Charbonneau Prevails! A Huge Win for Alkaline Hydrolysis in Canada
It’s been a long, difficult, and expensive four years for Ontario funeral director Trevor Charbonneau. In 2017, Charbonneau was simply a funeral home owner looking to offer widely-used alkaline hydrolysis (AH) technology to the families he serves. Today, he’s a battle-weary hero who fought — and has prevailed — in a mind-boggling, nonsensical, and unfoundedly-personal war against a stubborn government entity.
“I was relieved — I wasn’t surprised — but I was relieved,” Charbonneau told the Ottawa Citizen in December after the Bereavement Authority of Ontario’s (BAO) final appeal to keep him from offering low-temperature AH was quashed by the Court of Appeal for Ontario. “This is my livelihood at stake.”
The Man of La Mancha Ontario
Trevor Charbonneau has become somewhat of a mythical figure in Canada’s deathcare community — a hero who stood up on behalf of others, at his own peril, for what he believed was right. In December 2019, Connecting Directors shared a detailed timeline of the milestones in Charbonneau vs. BAO legal battle, but here are the highlights:
2017: Charbonneau’s Newcastle Funeral Home purchases low-temperature AH equipment and receives licensure to begin offering AH cremation.

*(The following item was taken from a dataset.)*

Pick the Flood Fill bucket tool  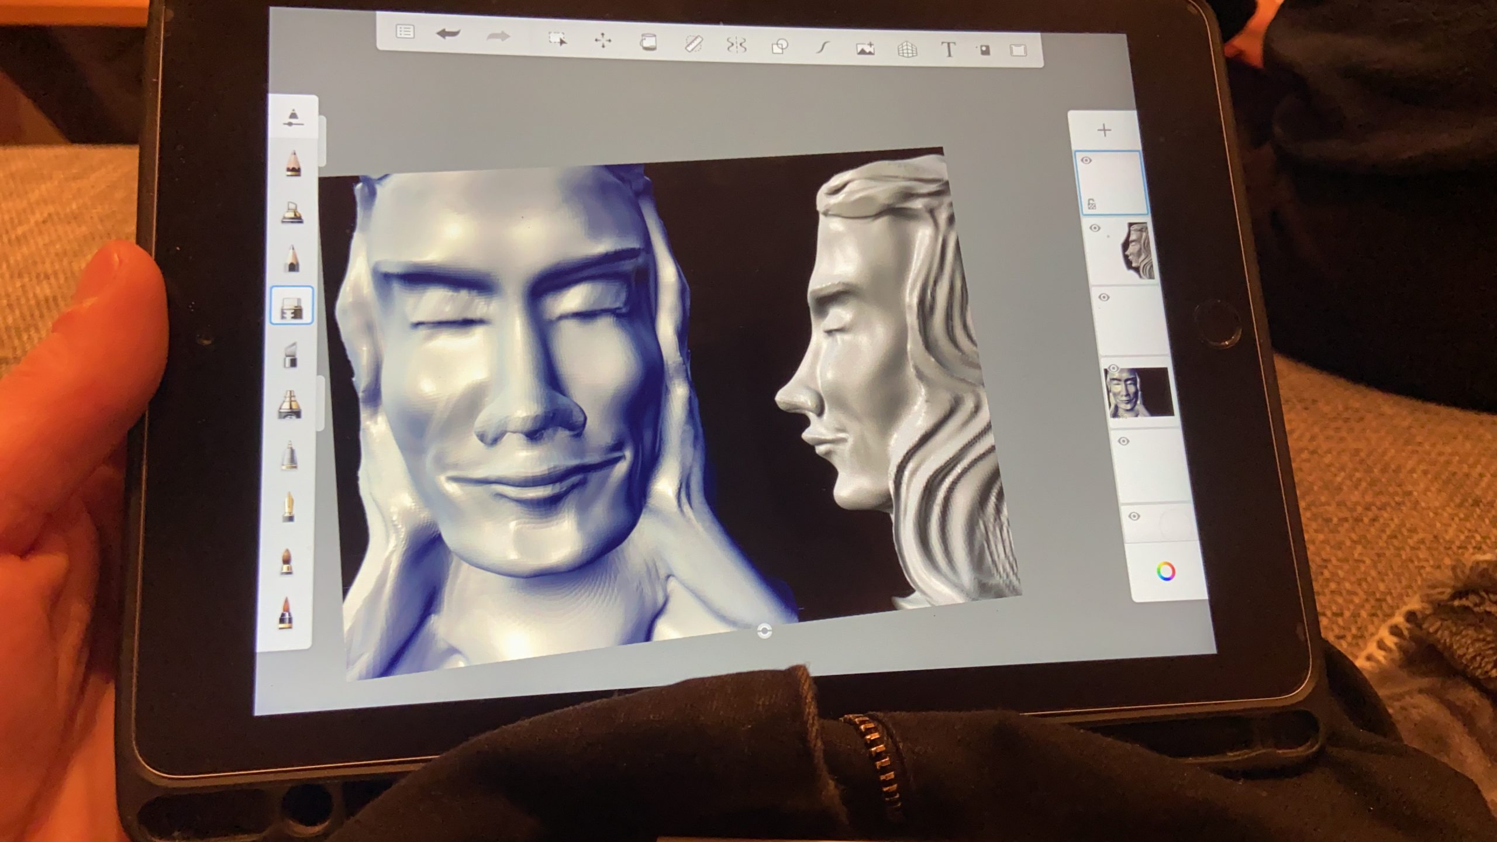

2018: The BAO suspends Newcastle’s license based on “public safety concerns;” Charbonneau appeals and contracts a safety study at his own expense.
2019: Charbonneau wins his appeal, but the BAO files another. They lose again, and they file again, but Charbonneau is able to resume AH services after a 15-month hiatus.
2020: The BAO was allowed to move forward with its final appeal. That appeal was dismissed in November by the Court of Appeal for Ontario.
Personal and professional toll
Charbonneau told the Ottawa Citizen that he’s spent about $340,000 on the legal battle. In addition to the $25,000 safety study he contracted, legal fees have mounted, as has lost revenue during the 15 months his $150,000 equipment sat idle. It would have been easy for him to give up, accept the earlier court decisions, and go back to flame cremation and traditional burial. At least one other AH provider shut its doors when faced with similar BAO opposition. Yet he persevered.
Early on, it looked like the battle wasn’t the BAO vs. Newcastle Funeral Home; instead, it seemed to be a personal mission of BAO Registrar Carey Smith to defeat Trevor Charbonneau. Smith spearheaded the investigation and insisted on every appeal, at times issuing peculiar and contradictory statements about AH, public safety, and Charbonneau himself.
“The BAO’s particular concern, though, is with the applicant himself,” Smith said in a recent hearing concerning Newcastle’s installation of a new AH machine — a high-temperature version, not the highly-contested low-temp machine. Charbonneau called these comments by Smith “damaging, unfounded, and defamatory,” especially after two courts issued statements that he acted with honesty and integrity.
The bottom line
It’s been a long, hard road for Charbonneau, and certainly an eye-opening experience for deathcare professionals under the jurisdiction of the Bereavement Authority of Ontario and Carey Smith. Based on his harrowing experience, Charbonneau has called for the ministry to step in and appoint a new administrator to the BAO.
In the meantime, Charbonneau and Newcastle Funeral Home are looking forward, not back, as more and more families opt for alkaline hydrolysis. As of this writing, 18 American states offer some form of AH, and at least five more are considering AH legislation. A handful of companies in Mexico, Australia, and other provinces in Canada offer AH, and it’s being considered by governments in the UK and the Netherlands.
“It has been a long fight that has really drained me financially and emotionally, but I’m hoping we’re at the end of it here,” Charbonneau said. “All the science points to it being safe, and there’s no science that says otherwise.”